Era evidente que el hombre de los vaqueros azules y la camisa verde bosque —así describía siempre él el color de esa camisa, no diciendo verde, o verde oscuro, o verde intenso, sino verde bosque— no le había hecho ningún daño a su hija, ni se la había llevado, ni nada así, así que la ansiedad que sentía Maya en aquel momento parecía injustificada, y más que exagerada.

En la pantalla, el hombre se hizo a un lado.

Maya veía de nuevo a Lily. Debería ir pasándosele el miedo. Pero no fue eso lo que ocurrió. El hombre se giró y se sentó en el sofá, junto a Lily, de cara a la cámara, y sonrió. Maya no gritó, pero tuvo que hacer un esfuerzo para contenerse.

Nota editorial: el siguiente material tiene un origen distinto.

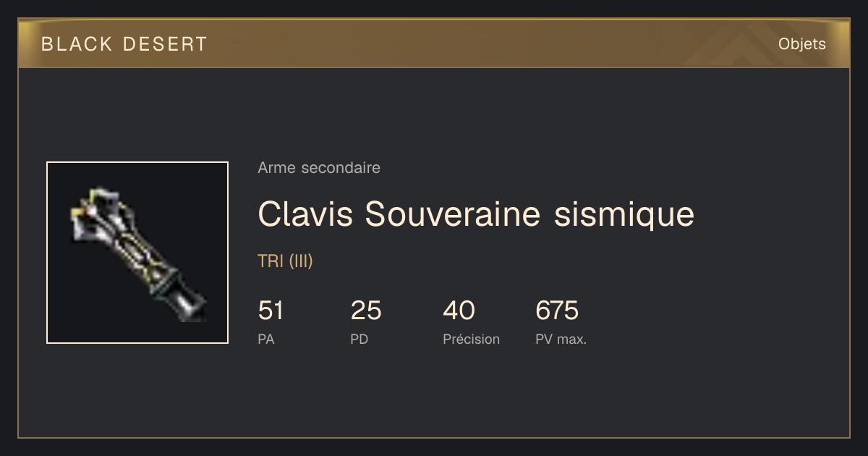This screenshot has height=456, width=868.
Task: Open the Objets category label
Action: [802, 44]
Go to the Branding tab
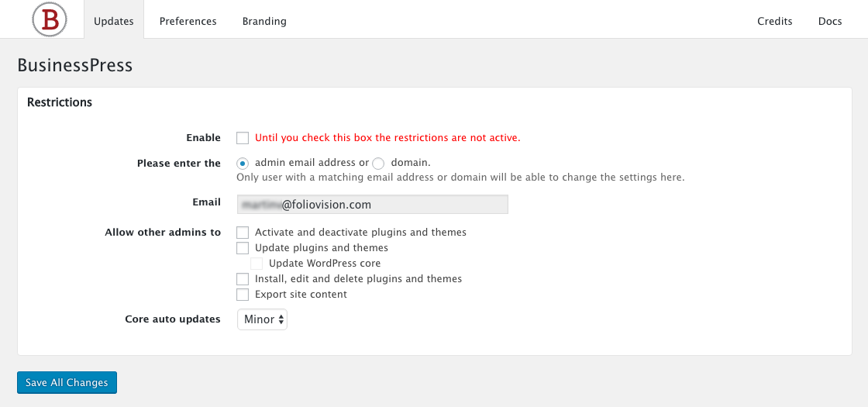 tap(264, 21)
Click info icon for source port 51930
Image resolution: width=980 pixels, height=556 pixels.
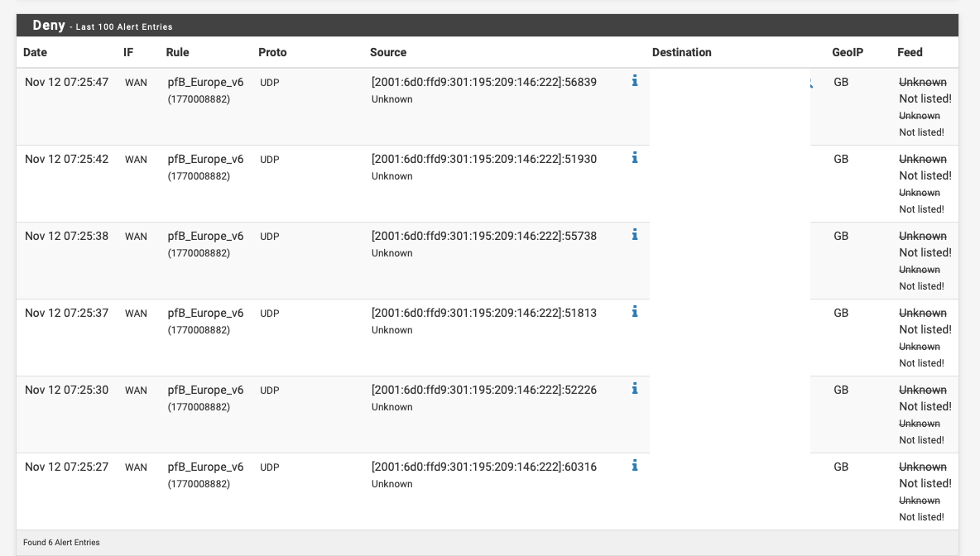point(635,158)
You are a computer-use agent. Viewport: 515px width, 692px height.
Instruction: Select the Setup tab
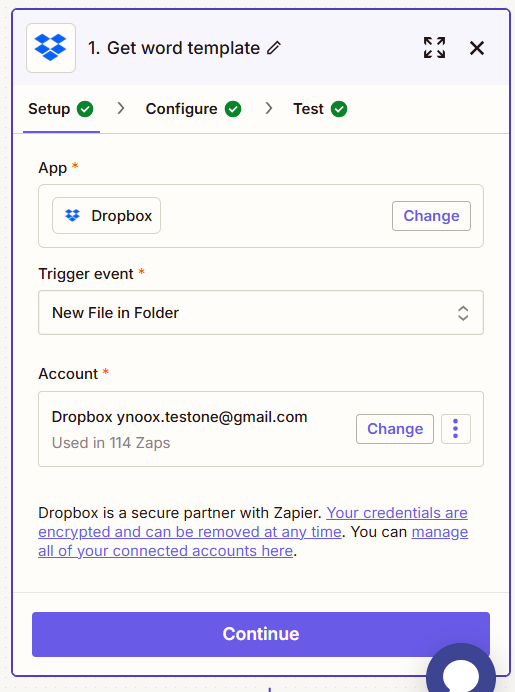click(x=61, y=109)
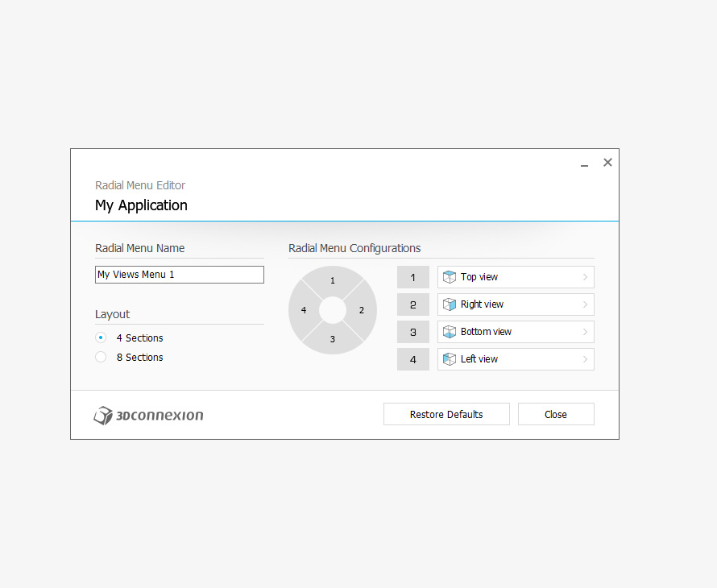Select the 8 Sections layout option
This screenshot has height=588, width=717.
[x=101, y=358]
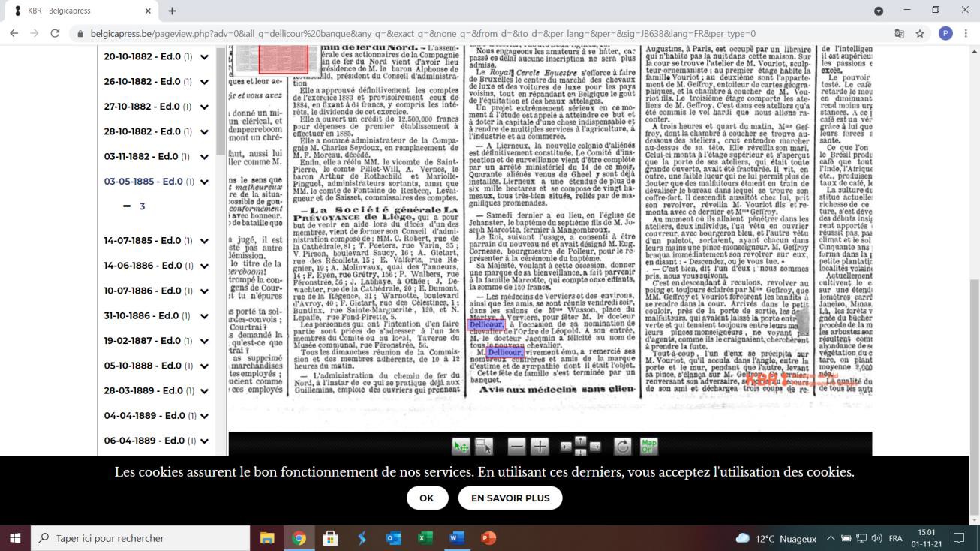Open page 3 of the 03-05-1885 edition
Screen dimensions: 980x551
click(142, 206)
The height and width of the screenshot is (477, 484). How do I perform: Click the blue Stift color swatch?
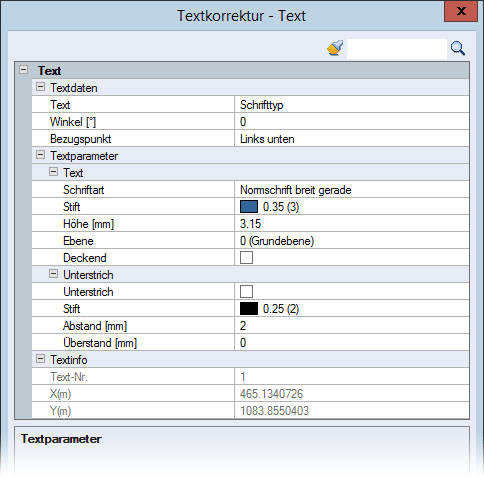[249, 207]
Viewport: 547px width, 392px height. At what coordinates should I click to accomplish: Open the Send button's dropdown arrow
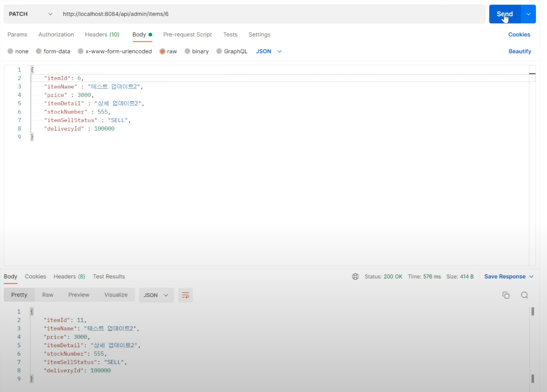[528, 14]
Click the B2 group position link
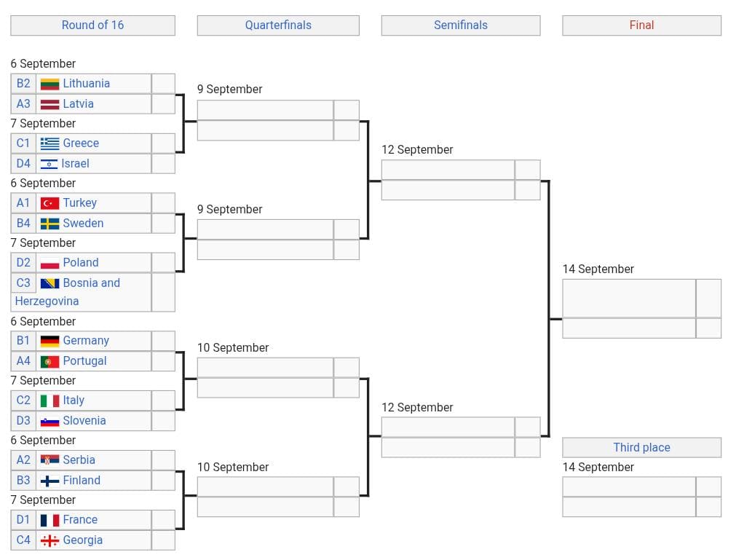This screenshot has width=736, height=560. point(23,84)
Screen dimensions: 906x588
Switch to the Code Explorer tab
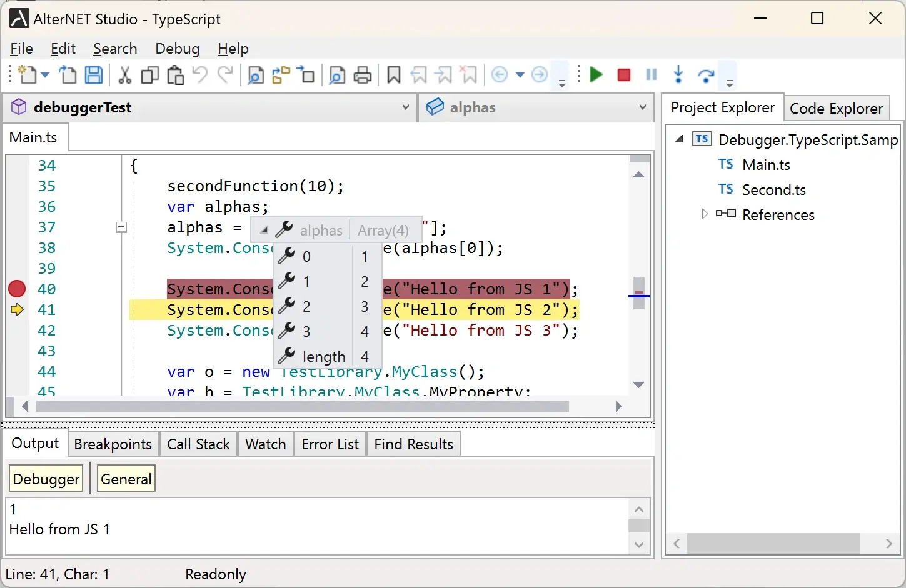pyautogui.click(x=837, y=108)
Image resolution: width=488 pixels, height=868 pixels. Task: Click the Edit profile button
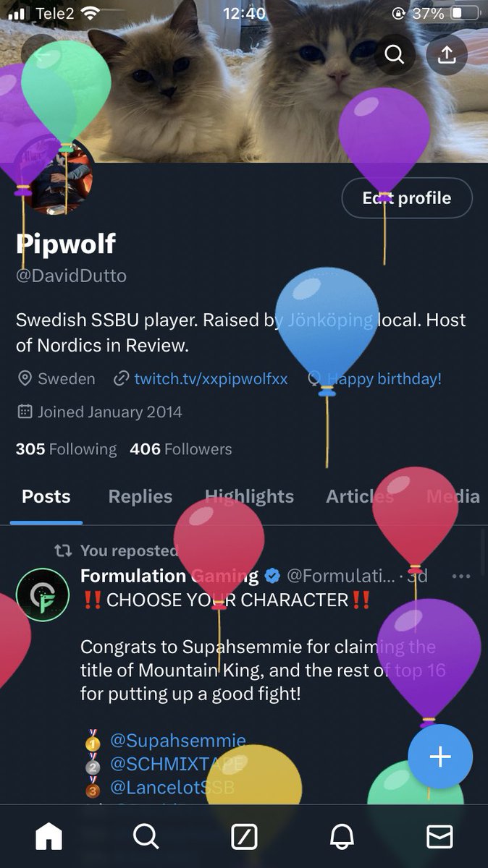click(407, 198)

«Flexiona, relaja, flexiona...».

Maya, que en la batalla siempre mantenía la cabeza fría, que siempre conseguía encontrar el modo de controlar las pulsaciones e incluso los subidones de adrenalina, para no quedar paralizada, lo intentó una vez más. La ropa, los vaqueros y especialmente la camisa de color verde bosque tendrían que haberla preparado para la posibilidad —y en este caso «posibilidad» significaba «imposibilidad»— de lo que veía ahora. Así que no se le escapó ningún grito, ningún gemido.

Pero el pecho se le hinchaba progresivamente, lo que le dificultaba la respiración. Sentía el frío en las venas. Y le temblaban los labios.

Allí, en la pantalla del ordenador, Maya vio cómo Lily se subía al regazo de su marido muerto.